— What you are asked to do —
From the page excerpt about Loukov, return the passage starting at "- • Total: 215" and ending at "village monument zone.", copied word for word.

Population (2026-01-01)
- • Total: 215
- • Density: 36.5/km^{2} (94.5/sq mi)
- Time zone: UTC+1 (CET)
- • Summer (DST): UTC+2 (CEST)
- Postal code: 294 11
- Website: www.loukov.e-obec.cz

= Loukov (Mladá Boleslav District) =

Loukov is a municipality and village in Mladá Boleslav District in the Central Bohemian Region of the Czech Republic. It has about 200 inhabitants. The village is well preserved and is protected as a village monument zone.

==Etymology==
The name is derived from the personal name Louka (in old Czech written as Lúka), meaning "Louka's/Lúka's (court)".

==Geography==
Loukov is located about 17 km northeast of Mladá Boleslav and 22 km south of Liberec. It lies in the Jičín Uplands. The highest point is the hill Slavín at 292 m above sea level. The municipality is situated on the right bank of the Jizera River.

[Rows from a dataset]
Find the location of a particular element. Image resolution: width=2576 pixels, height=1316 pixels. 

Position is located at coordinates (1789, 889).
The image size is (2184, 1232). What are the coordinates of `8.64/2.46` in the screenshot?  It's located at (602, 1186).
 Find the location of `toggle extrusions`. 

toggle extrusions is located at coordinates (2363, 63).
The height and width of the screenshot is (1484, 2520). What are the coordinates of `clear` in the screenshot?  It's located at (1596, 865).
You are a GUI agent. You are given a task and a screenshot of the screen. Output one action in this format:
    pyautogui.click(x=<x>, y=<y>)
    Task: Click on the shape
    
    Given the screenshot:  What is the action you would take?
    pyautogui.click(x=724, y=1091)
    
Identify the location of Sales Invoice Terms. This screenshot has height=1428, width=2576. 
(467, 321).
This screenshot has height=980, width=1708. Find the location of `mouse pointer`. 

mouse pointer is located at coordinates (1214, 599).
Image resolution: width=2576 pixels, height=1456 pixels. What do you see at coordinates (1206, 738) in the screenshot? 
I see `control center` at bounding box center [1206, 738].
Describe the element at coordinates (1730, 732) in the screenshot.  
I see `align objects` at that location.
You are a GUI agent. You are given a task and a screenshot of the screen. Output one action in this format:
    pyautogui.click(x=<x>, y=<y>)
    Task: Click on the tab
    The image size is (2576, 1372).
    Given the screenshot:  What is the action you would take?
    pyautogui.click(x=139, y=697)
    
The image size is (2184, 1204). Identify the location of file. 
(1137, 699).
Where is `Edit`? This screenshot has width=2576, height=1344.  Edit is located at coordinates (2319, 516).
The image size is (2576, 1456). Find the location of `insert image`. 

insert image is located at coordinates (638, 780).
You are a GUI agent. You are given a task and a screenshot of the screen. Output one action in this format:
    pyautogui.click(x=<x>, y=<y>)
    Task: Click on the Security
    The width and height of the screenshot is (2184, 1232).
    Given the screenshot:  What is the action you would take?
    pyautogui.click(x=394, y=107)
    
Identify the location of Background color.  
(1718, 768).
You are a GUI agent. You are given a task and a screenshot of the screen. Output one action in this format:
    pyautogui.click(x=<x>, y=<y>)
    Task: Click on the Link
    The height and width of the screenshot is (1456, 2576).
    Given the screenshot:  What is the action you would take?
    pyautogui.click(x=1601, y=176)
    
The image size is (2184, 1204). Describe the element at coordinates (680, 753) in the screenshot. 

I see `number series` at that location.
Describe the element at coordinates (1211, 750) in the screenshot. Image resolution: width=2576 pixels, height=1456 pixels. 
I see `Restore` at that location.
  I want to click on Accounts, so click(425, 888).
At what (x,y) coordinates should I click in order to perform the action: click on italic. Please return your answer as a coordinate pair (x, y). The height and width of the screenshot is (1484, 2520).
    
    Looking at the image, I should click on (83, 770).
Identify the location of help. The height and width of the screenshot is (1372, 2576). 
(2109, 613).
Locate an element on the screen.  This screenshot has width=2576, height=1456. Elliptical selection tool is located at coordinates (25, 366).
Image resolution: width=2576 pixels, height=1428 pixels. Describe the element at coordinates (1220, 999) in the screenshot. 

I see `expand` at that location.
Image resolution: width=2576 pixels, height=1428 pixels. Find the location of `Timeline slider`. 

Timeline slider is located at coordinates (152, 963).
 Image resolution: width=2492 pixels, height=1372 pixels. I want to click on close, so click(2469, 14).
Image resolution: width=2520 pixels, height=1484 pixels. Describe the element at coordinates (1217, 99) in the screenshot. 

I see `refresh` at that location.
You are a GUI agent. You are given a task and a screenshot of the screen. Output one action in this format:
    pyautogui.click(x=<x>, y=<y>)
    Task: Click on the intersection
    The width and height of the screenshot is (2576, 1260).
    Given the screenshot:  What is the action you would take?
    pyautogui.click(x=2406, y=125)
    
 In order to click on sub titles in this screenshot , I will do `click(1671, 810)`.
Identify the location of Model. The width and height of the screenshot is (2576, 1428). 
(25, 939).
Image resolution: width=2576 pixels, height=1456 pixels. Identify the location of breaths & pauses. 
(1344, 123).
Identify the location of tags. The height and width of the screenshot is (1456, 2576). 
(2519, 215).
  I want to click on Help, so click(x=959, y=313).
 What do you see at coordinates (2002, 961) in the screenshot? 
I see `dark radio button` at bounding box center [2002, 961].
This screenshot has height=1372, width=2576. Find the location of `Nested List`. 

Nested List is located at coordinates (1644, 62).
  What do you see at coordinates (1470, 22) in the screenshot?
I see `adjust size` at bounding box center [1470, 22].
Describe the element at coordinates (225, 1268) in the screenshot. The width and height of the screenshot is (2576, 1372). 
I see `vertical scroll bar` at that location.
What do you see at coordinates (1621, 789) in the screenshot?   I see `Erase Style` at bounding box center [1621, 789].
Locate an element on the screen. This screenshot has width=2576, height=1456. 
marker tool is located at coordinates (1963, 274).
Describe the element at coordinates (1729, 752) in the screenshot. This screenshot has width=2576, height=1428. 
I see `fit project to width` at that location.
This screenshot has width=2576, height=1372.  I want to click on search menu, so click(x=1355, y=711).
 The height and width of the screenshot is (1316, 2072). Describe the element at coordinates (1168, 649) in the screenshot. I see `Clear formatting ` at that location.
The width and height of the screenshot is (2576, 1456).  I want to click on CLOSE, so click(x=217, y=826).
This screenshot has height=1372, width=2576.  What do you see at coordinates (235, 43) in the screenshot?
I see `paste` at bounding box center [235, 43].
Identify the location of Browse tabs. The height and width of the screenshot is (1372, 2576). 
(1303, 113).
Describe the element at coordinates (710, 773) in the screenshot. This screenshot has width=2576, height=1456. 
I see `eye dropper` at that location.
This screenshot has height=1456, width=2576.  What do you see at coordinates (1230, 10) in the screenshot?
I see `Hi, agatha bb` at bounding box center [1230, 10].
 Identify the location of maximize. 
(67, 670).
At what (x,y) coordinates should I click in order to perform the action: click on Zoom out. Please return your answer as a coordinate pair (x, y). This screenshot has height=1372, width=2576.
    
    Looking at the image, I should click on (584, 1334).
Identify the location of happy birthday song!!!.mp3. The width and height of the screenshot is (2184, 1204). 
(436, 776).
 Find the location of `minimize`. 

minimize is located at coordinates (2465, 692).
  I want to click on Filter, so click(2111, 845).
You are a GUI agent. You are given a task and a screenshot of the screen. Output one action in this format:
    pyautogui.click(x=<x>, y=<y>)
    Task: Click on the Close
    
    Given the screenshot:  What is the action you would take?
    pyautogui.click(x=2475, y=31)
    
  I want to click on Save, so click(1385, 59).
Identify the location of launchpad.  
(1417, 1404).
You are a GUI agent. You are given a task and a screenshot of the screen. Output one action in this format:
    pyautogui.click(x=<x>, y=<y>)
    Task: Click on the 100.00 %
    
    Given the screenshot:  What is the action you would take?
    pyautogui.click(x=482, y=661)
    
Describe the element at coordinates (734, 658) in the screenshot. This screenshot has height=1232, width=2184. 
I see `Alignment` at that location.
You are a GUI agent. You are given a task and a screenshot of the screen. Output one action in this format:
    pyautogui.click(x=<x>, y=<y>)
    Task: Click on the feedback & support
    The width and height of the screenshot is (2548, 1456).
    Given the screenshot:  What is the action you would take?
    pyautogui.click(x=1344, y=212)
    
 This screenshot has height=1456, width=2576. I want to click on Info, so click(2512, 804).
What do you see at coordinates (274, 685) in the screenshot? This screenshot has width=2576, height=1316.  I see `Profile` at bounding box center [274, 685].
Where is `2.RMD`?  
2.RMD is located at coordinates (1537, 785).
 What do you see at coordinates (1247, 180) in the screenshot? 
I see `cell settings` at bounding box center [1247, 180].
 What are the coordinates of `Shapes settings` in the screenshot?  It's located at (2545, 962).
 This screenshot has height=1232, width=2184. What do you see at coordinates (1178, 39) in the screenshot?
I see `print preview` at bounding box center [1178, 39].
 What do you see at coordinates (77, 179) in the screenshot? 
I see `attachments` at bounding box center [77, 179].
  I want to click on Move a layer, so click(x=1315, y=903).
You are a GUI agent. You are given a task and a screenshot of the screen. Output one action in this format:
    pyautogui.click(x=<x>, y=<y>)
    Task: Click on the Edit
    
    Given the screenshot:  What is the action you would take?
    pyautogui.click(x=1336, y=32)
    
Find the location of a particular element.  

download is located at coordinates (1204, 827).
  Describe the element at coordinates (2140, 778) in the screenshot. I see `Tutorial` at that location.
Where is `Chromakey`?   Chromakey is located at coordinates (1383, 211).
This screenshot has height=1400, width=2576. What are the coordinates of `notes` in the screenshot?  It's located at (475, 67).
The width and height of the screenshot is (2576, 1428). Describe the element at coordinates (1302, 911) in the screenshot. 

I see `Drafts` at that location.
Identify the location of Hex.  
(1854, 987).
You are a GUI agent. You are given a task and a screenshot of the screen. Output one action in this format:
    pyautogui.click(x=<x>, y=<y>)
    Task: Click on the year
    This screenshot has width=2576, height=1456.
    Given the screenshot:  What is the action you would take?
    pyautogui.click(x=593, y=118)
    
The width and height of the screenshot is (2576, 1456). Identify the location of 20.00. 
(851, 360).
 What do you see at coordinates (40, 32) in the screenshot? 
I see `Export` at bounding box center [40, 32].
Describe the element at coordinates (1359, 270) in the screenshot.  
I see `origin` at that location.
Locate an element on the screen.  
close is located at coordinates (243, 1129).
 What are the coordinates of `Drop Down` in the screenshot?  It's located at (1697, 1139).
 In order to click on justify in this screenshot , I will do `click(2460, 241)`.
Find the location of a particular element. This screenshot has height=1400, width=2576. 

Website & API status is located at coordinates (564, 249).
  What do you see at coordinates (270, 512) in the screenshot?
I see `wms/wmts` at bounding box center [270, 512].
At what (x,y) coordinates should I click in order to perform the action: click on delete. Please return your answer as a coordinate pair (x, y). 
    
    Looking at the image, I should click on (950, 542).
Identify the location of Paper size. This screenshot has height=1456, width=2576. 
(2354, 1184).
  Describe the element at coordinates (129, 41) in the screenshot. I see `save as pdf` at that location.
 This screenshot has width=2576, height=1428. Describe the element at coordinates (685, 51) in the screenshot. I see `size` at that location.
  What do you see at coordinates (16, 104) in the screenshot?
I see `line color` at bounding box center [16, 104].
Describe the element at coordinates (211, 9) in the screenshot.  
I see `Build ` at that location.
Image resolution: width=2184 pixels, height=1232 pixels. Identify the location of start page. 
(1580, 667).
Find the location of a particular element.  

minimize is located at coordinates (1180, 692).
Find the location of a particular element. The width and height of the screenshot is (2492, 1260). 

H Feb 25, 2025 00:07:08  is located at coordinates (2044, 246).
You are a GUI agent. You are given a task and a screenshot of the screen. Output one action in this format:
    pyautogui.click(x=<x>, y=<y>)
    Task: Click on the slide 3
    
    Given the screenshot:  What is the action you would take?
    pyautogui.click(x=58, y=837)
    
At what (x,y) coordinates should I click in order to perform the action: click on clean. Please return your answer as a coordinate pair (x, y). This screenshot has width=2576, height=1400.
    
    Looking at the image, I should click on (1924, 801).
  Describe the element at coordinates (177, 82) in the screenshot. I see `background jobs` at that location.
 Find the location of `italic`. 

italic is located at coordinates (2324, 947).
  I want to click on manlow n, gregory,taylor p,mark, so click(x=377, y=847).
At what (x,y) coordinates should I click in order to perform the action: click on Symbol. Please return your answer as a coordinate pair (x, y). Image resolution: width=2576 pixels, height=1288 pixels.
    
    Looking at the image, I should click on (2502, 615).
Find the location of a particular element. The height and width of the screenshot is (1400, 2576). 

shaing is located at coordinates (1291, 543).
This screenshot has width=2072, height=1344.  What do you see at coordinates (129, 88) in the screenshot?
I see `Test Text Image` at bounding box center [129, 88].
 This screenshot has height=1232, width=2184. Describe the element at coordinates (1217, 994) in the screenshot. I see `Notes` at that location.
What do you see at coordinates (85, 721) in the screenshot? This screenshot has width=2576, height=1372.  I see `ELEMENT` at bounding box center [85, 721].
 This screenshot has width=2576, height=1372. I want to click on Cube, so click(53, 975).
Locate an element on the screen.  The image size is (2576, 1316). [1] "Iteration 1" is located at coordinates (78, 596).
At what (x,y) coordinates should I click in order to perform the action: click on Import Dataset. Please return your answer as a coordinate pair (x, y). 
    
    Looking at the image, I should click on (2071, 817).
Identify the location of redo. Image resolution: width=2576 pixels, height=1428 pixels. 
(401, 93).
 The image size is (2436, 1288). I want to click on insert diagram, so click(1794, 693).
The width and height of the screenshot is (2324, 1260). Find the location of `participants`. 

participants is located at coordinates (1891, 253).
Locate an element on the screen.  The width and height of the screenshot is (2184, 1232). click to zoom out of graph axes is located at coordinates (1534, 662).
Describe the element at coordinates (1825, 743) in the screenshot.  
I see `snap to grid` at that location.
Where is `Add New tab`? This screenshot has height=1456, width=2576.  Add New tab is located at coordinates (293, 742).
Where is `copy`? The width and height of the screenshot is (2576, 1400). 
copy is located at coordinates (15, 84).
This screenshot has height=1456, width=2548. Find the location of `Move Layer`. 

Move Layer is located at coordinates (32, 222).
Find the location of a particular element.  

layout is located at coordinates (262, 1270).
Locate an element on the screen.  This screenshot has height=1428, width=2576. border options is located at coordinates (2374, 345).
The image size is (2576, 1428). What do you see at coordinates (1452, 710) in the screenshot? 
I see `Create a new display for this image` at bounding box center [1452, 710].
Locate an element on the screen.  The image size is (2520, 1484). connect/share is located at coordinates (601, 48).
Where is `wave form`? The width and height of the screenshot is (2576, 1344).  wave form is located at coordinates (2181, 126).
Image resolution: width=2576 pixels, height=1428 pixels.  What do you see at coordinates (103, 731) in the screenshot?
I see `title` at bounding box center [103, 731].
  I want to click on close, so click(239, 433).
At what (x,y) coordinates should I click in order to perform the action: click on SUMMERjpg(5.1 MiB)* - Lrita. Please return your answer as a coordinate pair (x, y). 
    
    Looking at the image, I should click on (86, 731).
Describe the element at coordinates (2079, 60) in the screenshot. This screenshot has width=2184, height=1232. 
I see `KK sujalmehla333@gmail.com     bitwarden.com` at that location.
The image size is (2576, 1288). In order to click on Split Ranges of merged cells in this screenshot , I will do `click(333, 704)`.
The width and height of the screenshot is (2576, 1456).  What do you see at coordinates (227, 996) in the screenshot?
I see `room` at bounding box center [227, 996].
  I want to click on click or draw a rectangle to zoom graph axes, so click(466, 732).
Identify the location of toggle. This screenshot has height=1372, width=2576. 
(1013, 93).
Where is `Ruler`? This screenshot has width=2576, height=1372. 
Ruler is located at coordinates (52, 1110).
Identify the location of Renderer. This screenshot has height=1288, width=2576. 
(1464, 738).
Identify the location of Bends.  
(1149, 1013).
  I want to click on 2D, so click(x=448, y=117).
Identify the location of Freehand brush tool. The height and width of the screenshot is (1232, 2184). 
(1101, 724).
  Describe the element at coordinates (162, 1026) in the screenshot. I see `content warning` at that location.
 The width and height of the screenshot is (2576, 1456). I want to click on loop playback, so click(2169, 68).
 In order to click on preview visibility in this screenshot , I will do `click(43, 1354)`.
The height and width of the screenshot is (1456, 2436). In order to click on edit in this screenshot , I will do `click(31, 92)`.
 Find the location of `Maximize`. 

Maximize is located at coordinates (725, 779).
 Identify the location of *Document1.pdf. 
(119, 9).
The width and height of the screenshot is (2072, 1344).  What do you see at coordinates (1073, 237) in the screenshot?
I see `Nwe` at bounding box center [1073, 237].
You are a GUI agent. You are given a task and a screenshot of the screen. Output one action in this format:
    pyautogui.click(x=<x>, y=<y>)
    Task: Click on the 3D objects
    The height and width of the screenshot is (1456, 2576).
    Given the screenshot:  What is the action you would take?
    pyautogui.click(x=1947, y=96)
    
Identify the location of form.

— Task output —
- • Total: 215
- • Density: 36.5/km^{2} (94.5/sq mi)
- Time zone: UTC+1 (CET)
- • Summer (DST): UTC+2 (CEST)
- Postal code: 294 11
- Website: www.loukov.e-obec.cz

= Loukov (Mladá Boleslav District) =

Loukov is a municipality and village in Mladá Boleslav District in the Central Bohemian Region of the Czech Republic. It has about 200 inhabitants. The village is well preserved and is protected as a village monument zone.